When I started this blog, we’d barely been married six months, and today we’re celebrating seven years of marriage — plus another eight years of being-together-ness, since we got hitched on our eight-year dating anniversary.
So, for this week, I didn’t write about parenting in my parenting column. I wrote about what happens before the baby carriage: the love and the marriage …
We were married alone, under the early-afternoon sun in a city that was clear across the continent from our families.
Only a handful of people knew what we were doing, and we were giddy with secrecy and independence. Wet met the pastor right before the ceremony, and our witness was a stranger named Missy who worked the drive-thru window at the chapel.
I was 24 years old, with shiny rings on my fingers and an even shinier future ahead of me.
We developed our wedding film at a nearby Walgreens. We ate cheeseburgers and fries at In-N-Out Burger for our reception. I traded my poofy gown for a white sundress and we rode the roller coaster at the New York New York Hotel & Casino. We took our rented Corvette for a long drive through the desert, got lost on the way to Red Rock Canyon, and didn’t care. It was a perfect day.
This week — today, actually, for those of you reading on June 9 — Michael and I are celebrating our seventh wedding anniversary.
We still feel a little thrill when we look at our marriage certificate from Clark County, Nevada. It’s a reminder that we stood together, took a chance, and relied on absolutely no one but each other.
But our ties to June 9 go back even further, to the year 2000 — remember how everyone said “the year 2000,” but then by 2001 we just called it plain old “2001”?
We went on our first date on June 3, the same day Michael and the rest of Charles P. Allen’s rugby team won provincials — and he got a black eye when he was clocked by someone on the other team. “Don’t try anything with Heather” became the running joke amongst our friends, back at school on Monday. He asked me to be his girlfriend “officially” the following Friday, on June 9, 2000. We were kids. Two Grade 11 students who fell in love in the silly, fluttery way that turns a date to the park into a magical excursion.
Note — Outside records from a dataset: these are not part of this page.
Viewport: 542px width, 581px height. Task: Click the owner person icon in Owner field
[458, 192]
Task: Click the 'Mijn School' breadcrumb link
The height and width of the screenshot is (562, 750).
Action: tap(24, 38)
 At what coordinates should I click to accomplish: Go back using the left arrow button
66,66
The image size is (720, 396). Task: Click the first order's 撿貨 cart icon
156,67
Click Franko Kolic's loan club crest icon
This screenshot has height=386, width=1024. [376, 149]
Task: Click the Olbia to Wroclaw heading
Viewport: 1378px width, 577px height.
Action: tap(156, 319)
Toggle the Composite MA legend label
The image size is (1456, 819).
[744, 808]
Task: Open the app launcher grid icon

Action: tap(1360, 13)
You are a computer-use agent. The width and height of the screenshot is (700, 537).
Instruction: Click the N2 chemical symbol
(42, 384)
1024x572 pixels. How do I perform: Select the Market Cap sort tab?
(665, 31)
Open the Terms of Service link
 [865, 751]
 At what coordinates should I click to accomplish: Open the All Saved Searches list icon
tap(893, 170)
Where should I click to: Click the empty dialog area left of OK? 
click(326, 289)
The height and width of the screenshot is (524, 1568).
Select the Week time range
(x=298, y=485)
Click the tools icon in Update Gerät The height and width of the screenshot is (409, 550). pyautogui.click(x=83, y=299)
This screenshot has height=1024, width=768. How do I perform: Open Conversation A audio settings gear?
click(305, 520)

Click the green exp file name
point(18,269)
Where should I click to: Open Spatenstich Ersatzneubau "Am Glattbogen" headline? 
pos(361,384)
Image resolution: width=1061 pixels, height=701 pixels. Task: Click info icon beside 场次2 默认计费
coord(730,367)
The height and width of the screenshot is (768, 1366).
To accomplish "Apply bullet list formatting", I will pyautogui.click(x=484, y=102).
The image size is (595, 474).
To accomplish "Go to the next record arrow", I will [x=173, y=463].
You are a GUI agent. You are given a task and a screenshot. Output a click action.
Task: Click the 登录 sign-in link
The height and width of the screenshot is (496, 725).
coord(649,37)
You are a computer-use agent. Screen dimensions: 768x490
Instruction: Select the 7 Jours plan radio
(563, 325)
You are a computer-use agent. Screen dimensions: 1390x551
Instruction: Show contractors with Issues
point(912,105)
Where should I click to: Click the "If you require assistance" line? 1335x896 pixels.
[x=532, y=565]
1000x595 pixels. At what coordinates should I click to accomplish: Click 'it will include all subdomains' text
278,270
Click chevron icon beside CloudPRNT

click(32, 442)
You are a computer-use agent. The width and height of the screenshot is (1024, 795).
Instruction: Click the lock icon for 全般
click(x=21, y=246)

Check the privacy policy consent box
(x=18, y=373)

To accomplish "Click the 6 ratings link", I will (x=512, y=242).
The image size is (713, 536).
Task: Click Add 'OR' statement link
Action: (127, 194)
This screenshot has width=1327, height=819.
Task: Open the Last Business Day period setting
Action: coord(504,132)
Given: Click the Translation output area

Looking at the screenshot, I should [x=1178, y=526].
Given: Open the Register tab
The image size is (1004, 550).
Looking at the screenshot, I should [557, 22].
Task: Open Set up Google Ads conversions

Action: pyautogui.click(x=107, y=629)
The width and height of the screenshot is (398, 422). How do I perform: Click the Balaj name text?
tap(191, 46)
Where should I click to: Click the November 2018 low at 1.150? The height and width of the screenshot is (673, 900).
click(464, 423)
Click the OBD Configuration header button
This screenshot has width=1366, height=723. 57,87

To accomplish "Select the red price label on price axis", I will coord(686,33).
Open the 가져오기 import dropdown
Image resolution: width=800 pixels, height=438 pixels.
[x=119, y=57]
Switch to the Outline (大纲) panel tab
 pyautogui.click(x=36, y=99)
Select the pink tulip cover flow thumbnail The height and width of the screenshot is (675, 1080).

We never imagined we’d get married alone, away from our families, but a series of events made it very clear that it was the best plan for us. It was the most grown-up decision we’d ever made, and we made it breathlessly.
As we watched our friends plan their weddings over the next few years, we saw the stress and obligation that went along with them. We watched some of them feel pained by decisions, and make sacrifices because of a family member. But they had to, they told us, because “weddings are about two families coming together.”
Well, yes. That’s true to a degree. But I think some people go into their marriage with too much hand-holding from their family. Sure, it’s about two families coming together. But, mostly, it’s about the two of you … and no one else.
On our wedding day, we felt we had a good understanding of each other. After all, we’d been together for eight full years by that point. But over our first seven years of marriage, we went through difficult times and continued to learn more about each other. We navigated career changes and surgeries and moving across the province and the birth of our two children. More than anything, we realized that the buck stops with us.
Nobody else is there when money is tight, you’re panicking about bills, and sending each other furious texts. Nobody else is there at 2 a.m. when you’re exhaustedly bickering over how to handle the screaming toddler. Nobody else is there during those hard moments of a marriage, when you aren’t feeling heard or understood. It’s just the two of you, slogging it out in the trenches sometimes, and that’s OK.
We chose to get married without an audience because the heart of marriage is something you don’t share with anyone else. We sat in the front seat of a 1999 Chevrolet Corvette convertible, holding hands in front of two strangers, and promised to stick together when the going got tough.
So much has changed in the 15 years we’ve been a pair, but the important thing is that we’ve gone through it all together. We have changed together. We have grown up together. We have watched each other struggle with our demons and become better people. We know each other’s faults and cheer for each other’s victories.
And when I see him smiling, and the sunlight bounces off his hair just right, I still feel the same rush of joy I felt all those years ago.